Requirement ->
Rewrite the records below, putting "Tap" wherever "Click" appears and keeping everything else the same. Leave the pictures out of your version.

(Screenshot and document pointing data)
-=-=-

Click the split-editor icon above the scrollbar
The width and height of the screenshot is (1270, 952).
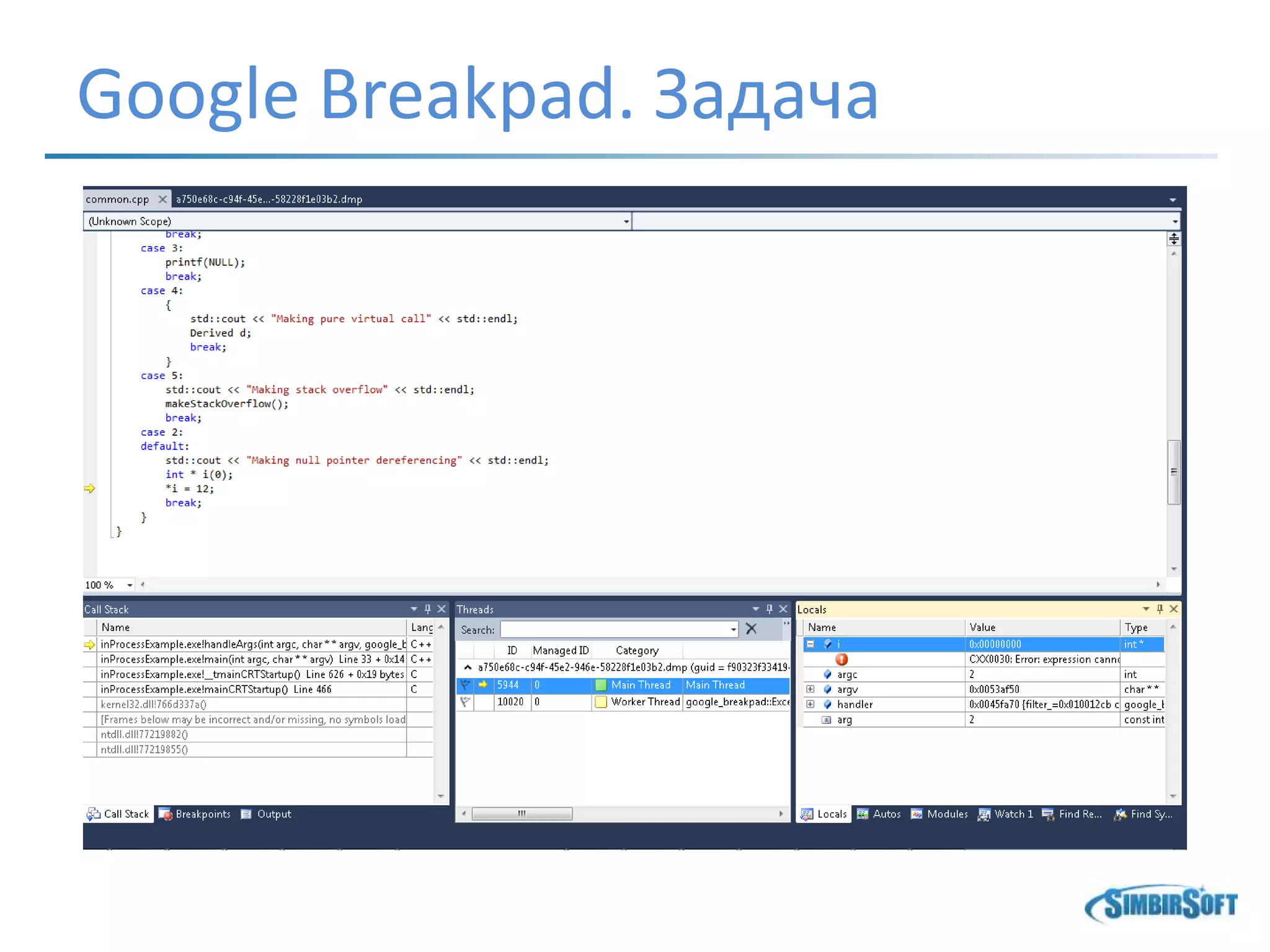(x=1173, y=239)
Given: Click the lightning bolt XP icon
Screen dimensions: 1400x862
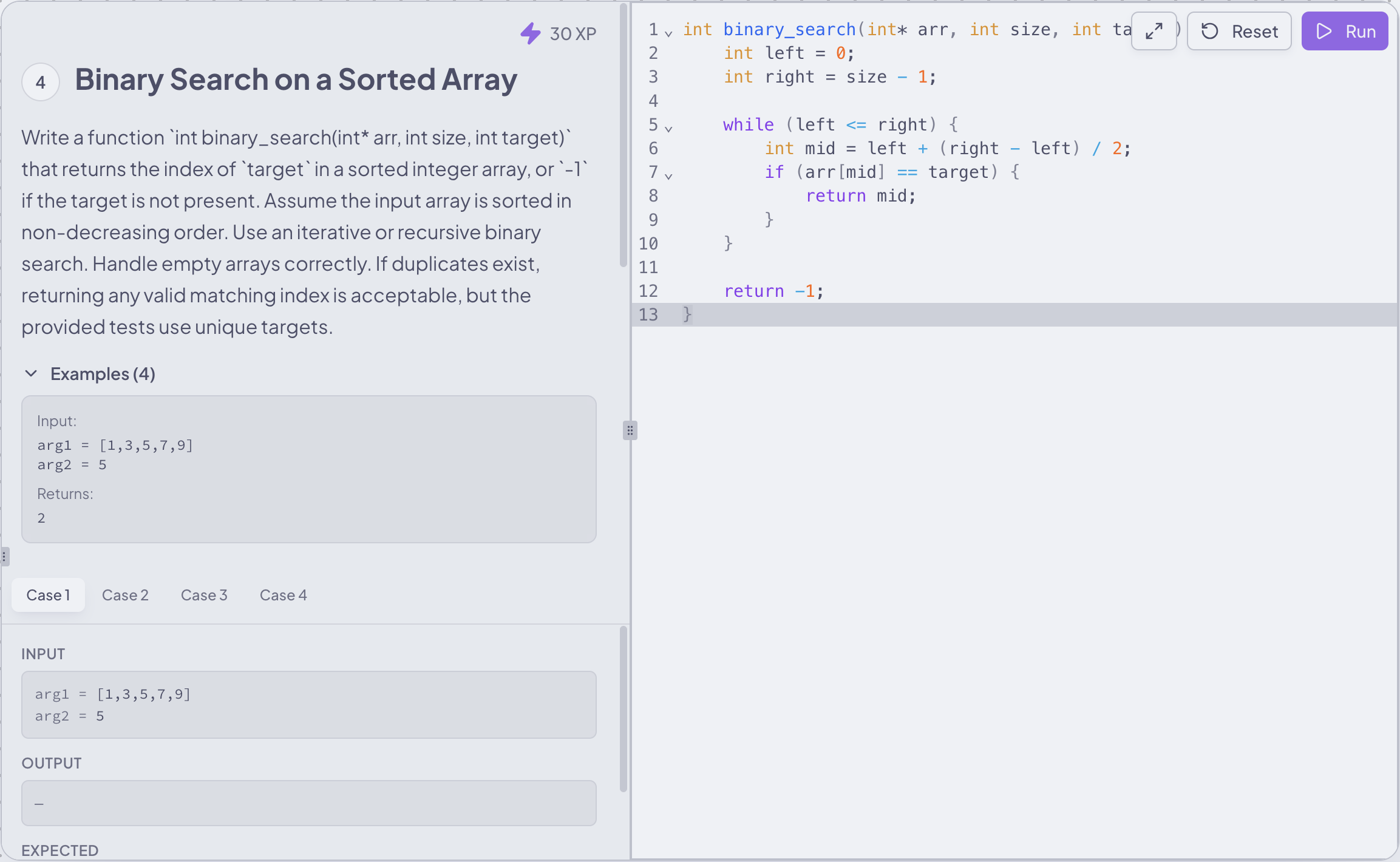Looking at the screenshot, I should point(531,33).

-=-=-

Solution to the problem ->
Tap the split-editor icon above the scrollbar
The width and height of the screenshot is (1270, 952).
(x=1173, y=239)
Given: Tap the lightning bolt XP icon
Screen dimensions: 1400x862
Looking at the screenshot, I should point(531,33).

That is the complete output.